И снова ответа не последовало. Не ответил Кант и на следующее письмо Маймона, где тот снова излагал свое понимание кантовской теории познания и умолял учителя высказаться по этому поводу, а также по поводу изданного Маймоном «Философского словаря». Наконец в ноябре 1794 года раздался последний истошный крик: «Заклинаю святостью Вашей морали, не откажите в ответе… Пусть Ваш ответ будет кратким, мне важно получить от Вас хотя бы несколько строк». Маймон писал, что он только теперь догадался о причине молчания, Кант, по-видимому, недоволен его поведением. Но ведь в статье, где речь шла о Бэконе, он судил совершенно беспристрастно. Сейчас он настоятельно просит разъяснить некоторые места в трансцендентальной эстетике. «Согласно Вам представления о времени и пространстве суть формы чувственности… Я, напротив, утверждаю, что это не является всеобщей истиной». Далее шли аргументы.
Не могу понять, жаловался Кант Рейнгольду, «что, собственно, хочет Маймон с его попыткой улучшить критическую философию, и предоставляю другим возможность поставить его на место».
…Фридрих Август Ханридер ученых трактатов не сочинял. Он хотел лишь жизнью своей практически обосновать реальность категорического императива. Не окончив курса, один из любимых студентов Канта с рекомендательным его письмом отбыл искать счастья в Россию. Способный и решительный молодой человек быстро получил офицерский чин и был определен адъютантом к генералу Суворову. Участвовал во второй турецкой кампании (1787—1792). Был под Фокшанами, Рымником, Измаилом. Категорический императив не дал ему возможности спокойно взирать на нарушение законов Российской империи, и он обратился к императрице с письмом по поводу чиновных злоупотреблений. Его вызвали в Петербург; состоялся суд, приговоривший правдоискателя «за клевету» к многим годам тюремного заключения. Из крепости Ханридер, прошедший школу не только Канта, но и Суворова, бежал. В 1796 году без средств к существованию он оказался в родных краях. Кант принял живое участие в судьбе ученика. Ханридеру предложили заняться землемерными работами, которые шли в Западной Пруссии. У него, однако, возникли другие планы; только простой физический труд, по его мнению, мог дать ему возможность жить в соответствии с категорическим императивом. Он решил стать столяром. Он отправился в Берлин, имея в кармане новое рекомендательное письмо Канта. (Обращено оно было к Кизеветтеру, намерение Ханридера в нем называлось «парадоксальным, но отнюдь не фантастическим».) Найти мастера столярного дела, который бы согласился учить ремеслу желающего опроститься интеллигента, оказалось не так просто: ситуация была слишком двусмысленной. В конце концов нашелся один, заломивший, правда, за учение высокую цену. Берлинские друзья и почитатели Канта согласились в складчину ее выплатить, они же обеспечили Ханридера всем необходимым для скромной жизни. Так бывший прусский студиозус, бывший русский офицер стал простым рабочим.

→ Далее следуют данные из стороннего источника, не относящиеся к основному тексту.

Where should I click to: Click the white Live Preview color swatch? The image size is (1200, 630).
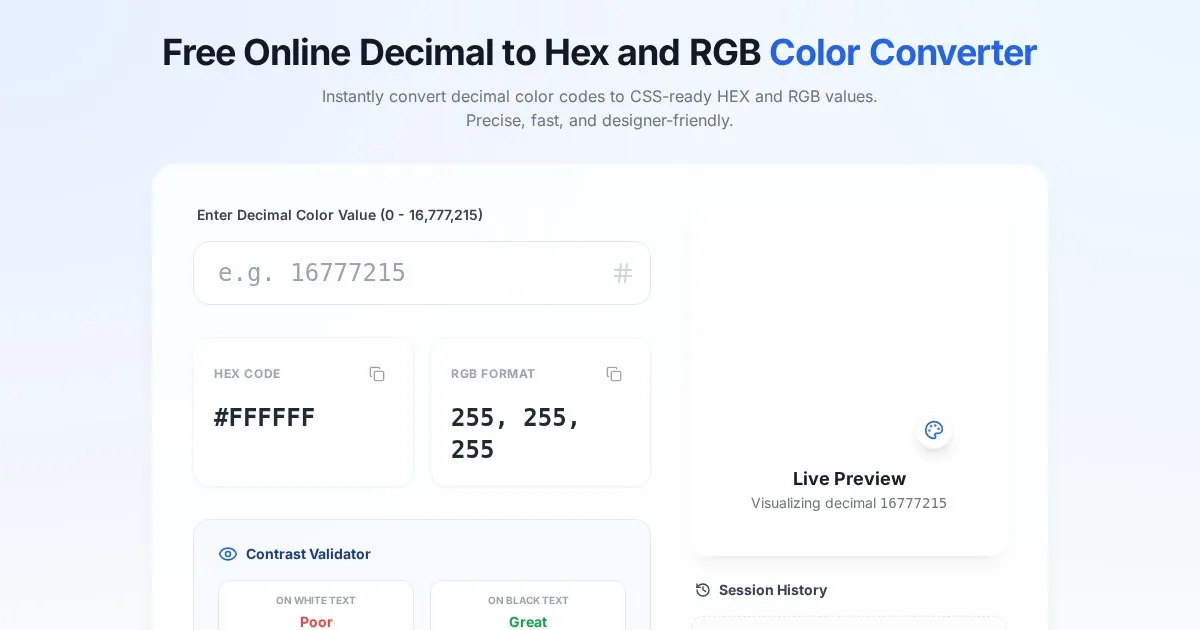point(848,320)
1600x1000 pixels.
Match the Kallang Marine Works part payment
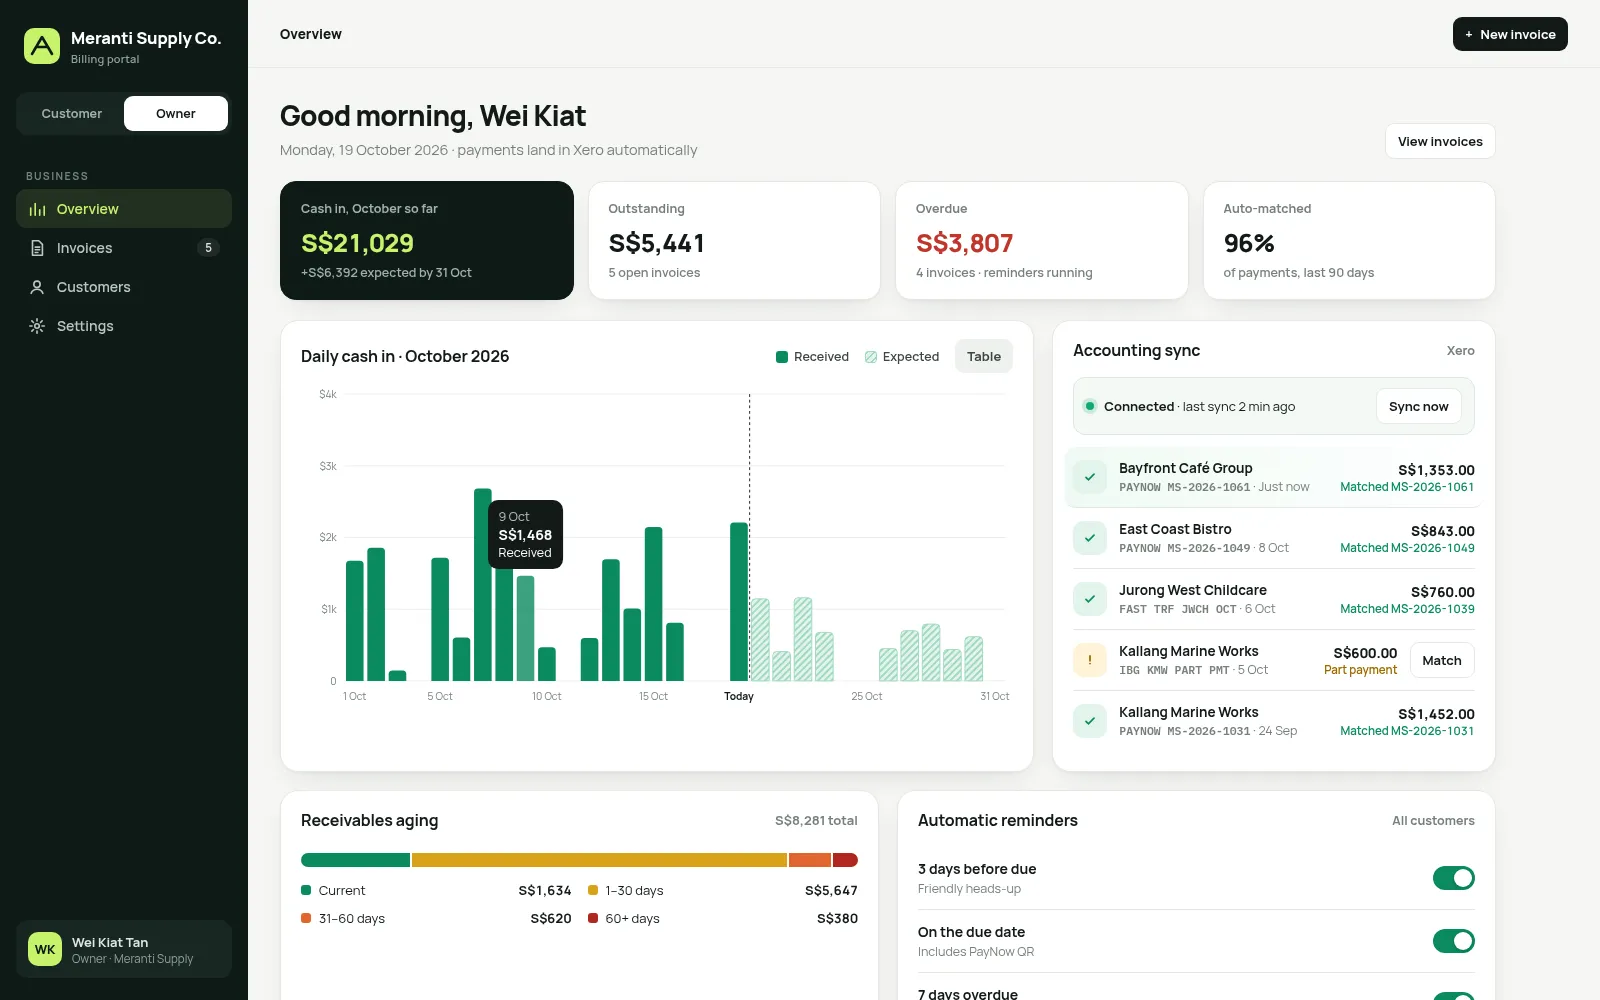(1441, 660)
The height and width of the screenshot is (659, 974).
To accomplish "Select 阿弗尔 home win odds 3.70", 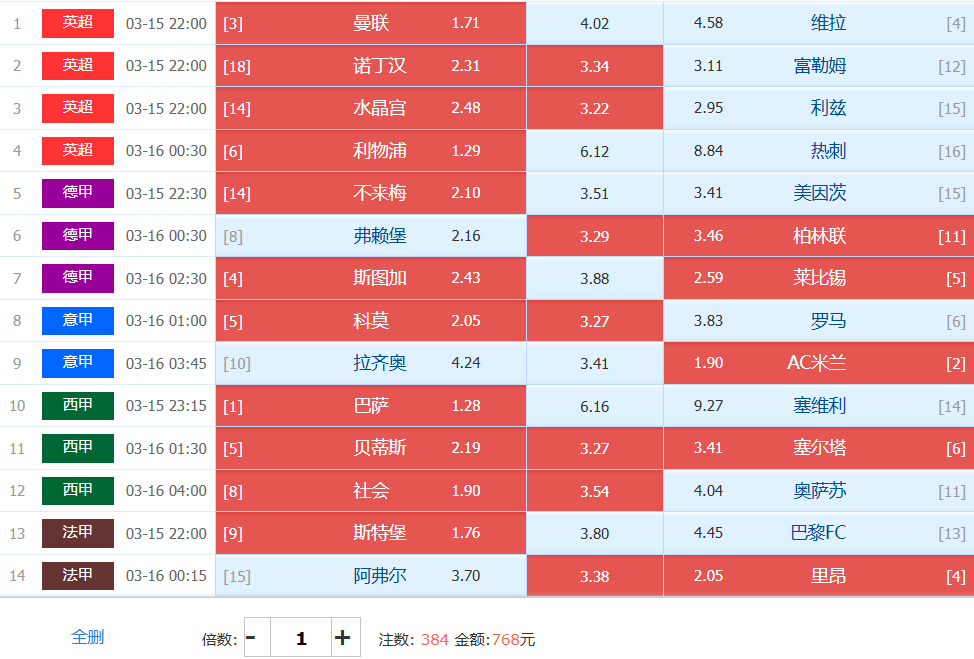I will click(371, 576).
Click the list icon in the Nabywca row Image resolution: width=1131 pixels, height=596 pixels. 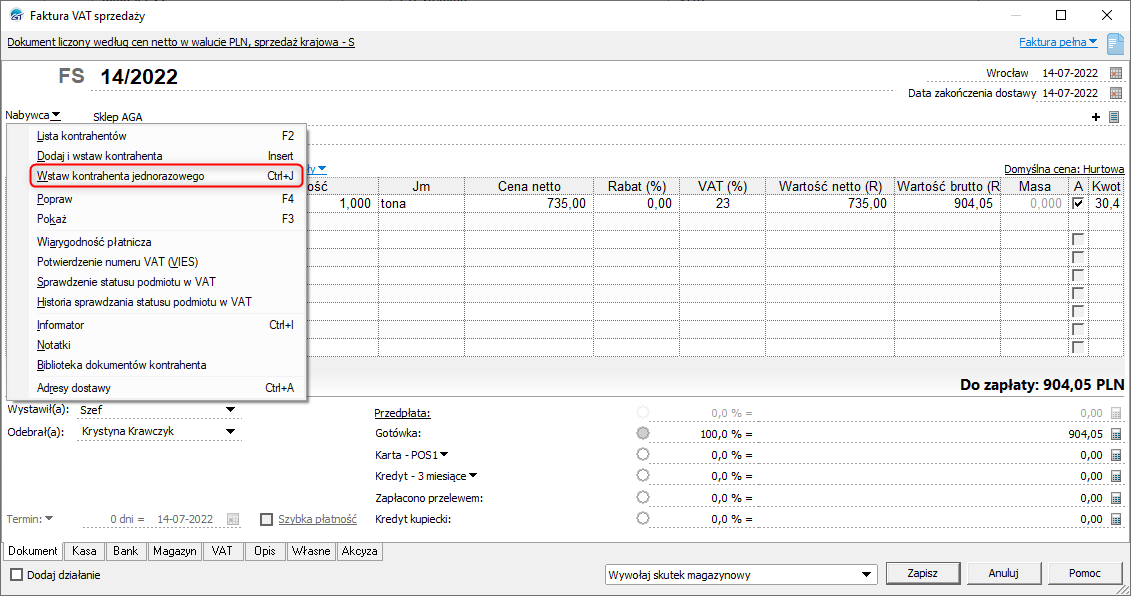tap(1114, 117)
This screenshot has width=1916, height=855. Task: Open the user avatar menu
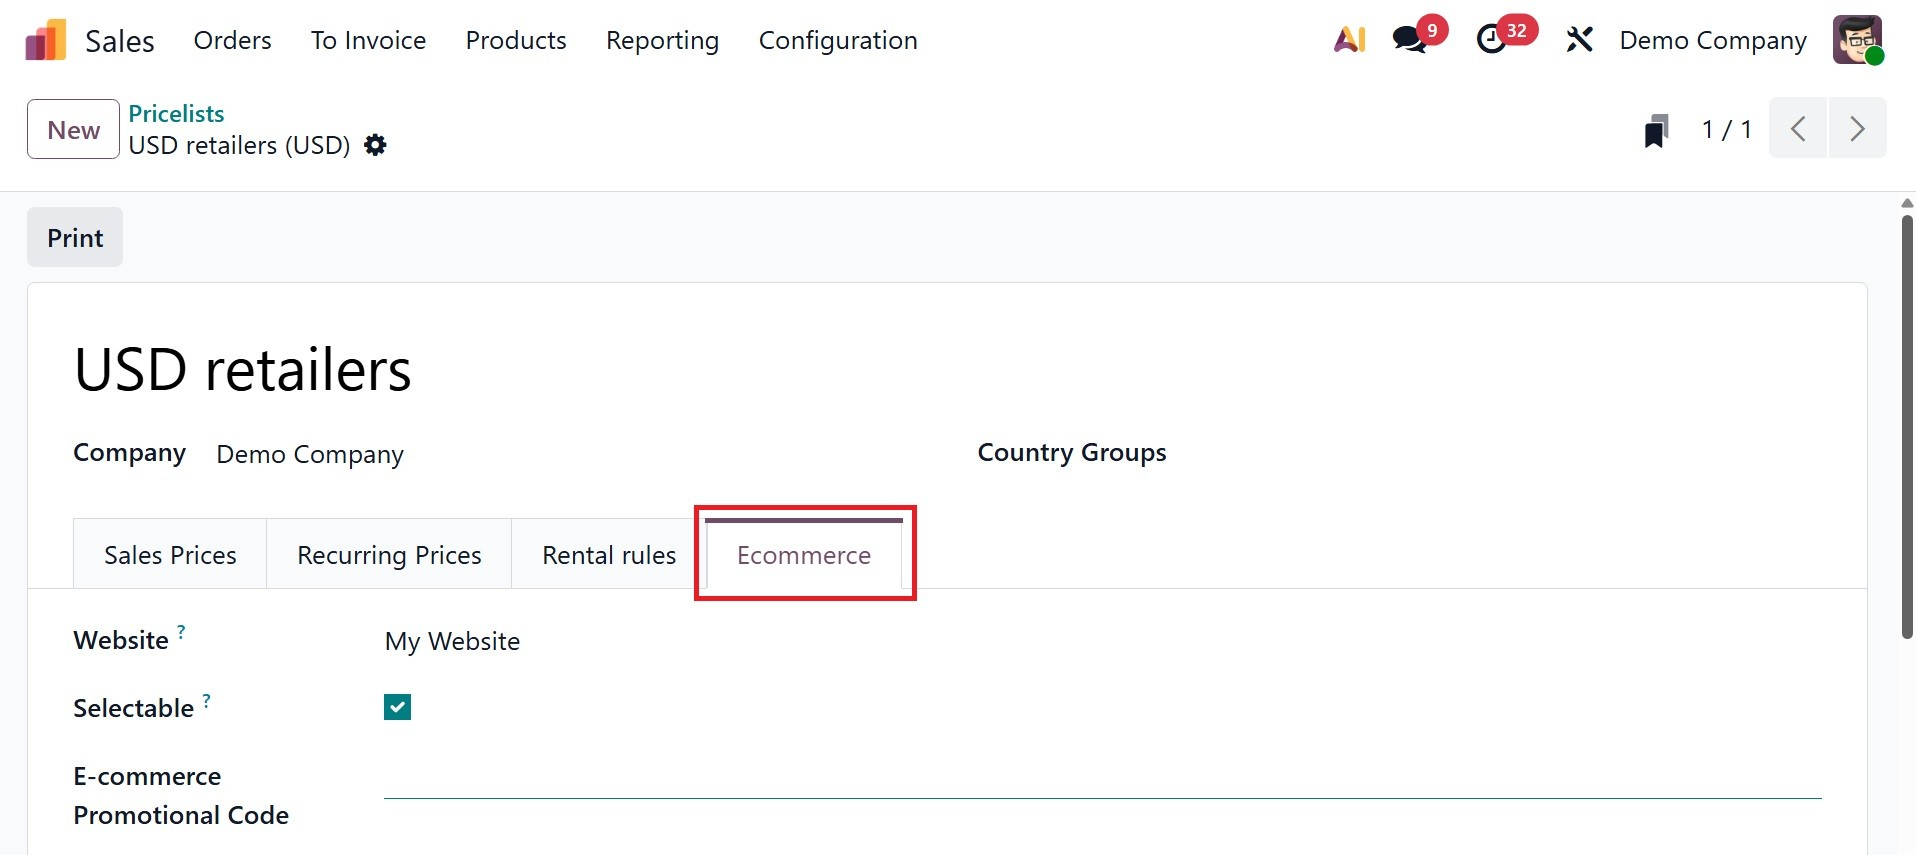click(x=1857, y=40)
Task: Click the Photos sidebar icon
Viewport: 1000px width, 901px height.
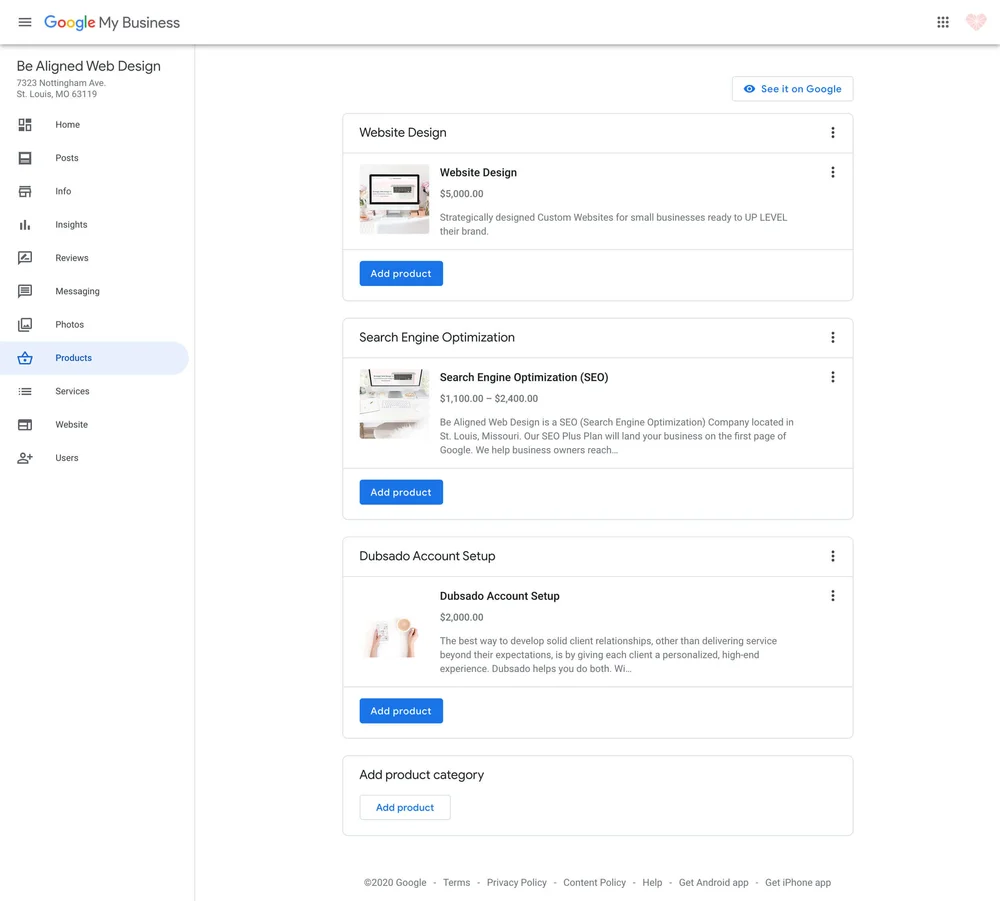Action: coord(24,324)
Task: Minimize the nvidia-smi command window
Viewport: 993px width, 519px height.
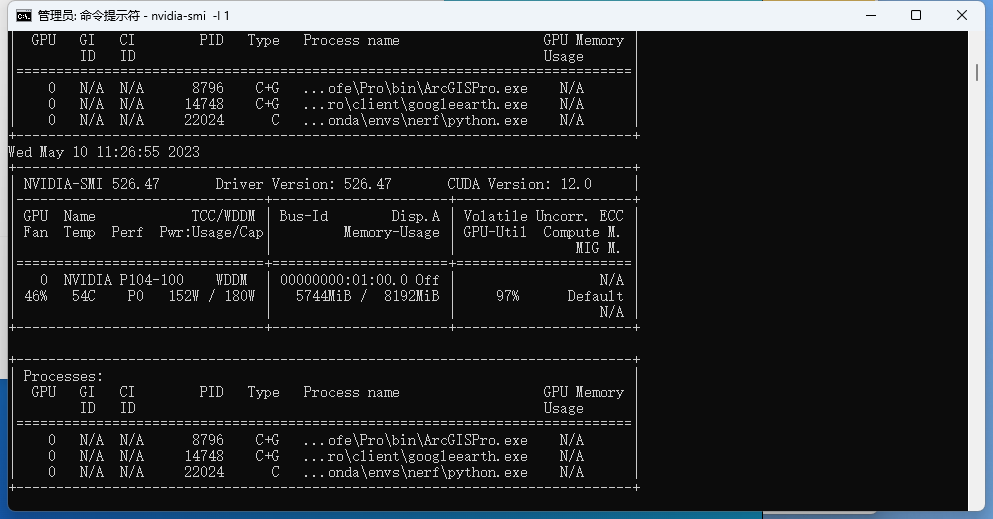Action: [870, 16]
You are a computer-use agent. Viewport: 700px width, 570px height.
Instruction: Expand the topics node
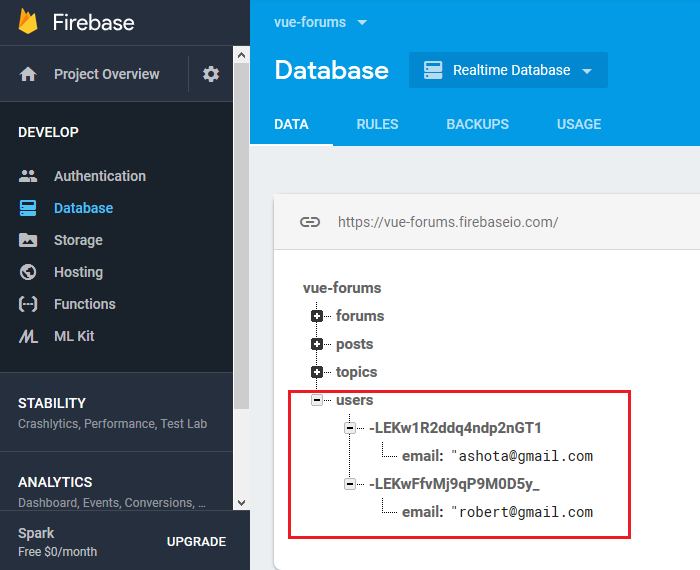(x=317, y=372)
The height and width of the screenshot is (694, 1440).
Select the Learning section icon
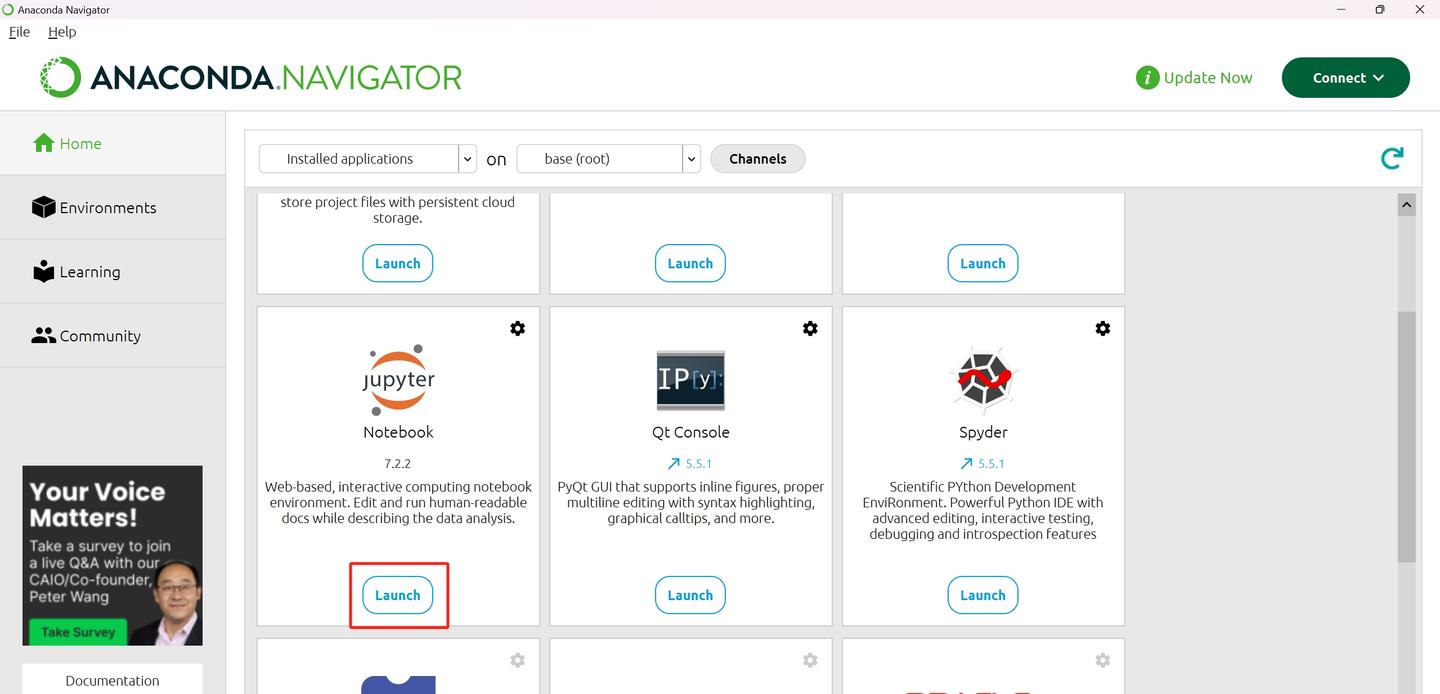[44, 271]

Он был доволен. Пила и рубанок слушались его. Труд не изнурял, и Ханридер мог не порывать с культурной средой. Он ходил на лекции Кизеветтера, бывал у издателя Бистера, читал Канта, переписывался с ним. «Нравственность не химера, – сообщал он учителю, – Вы это доказали, таково мое убеждение. Сил у меня достаточно; мужества хватило на то, чтобы противостоять опасностям и неприятностям в России, я шел путем, который мне предписывал долг, неужели мужество оставит меня теперь, когда дело обстоит гораздо проще?» Ханридер находил время и для просветительских занятий с товарищами по работе, и для того, чтобы писать мемуары. (Когда они были готовы, Кизеветтер отсоветовал издавать их; не потому, что они были плохо написаны, – Ханридер владел пером не хуже, чем столярным инструментом, – Кизеветтер опасался неприятностей из-за их разоблачительного характера.)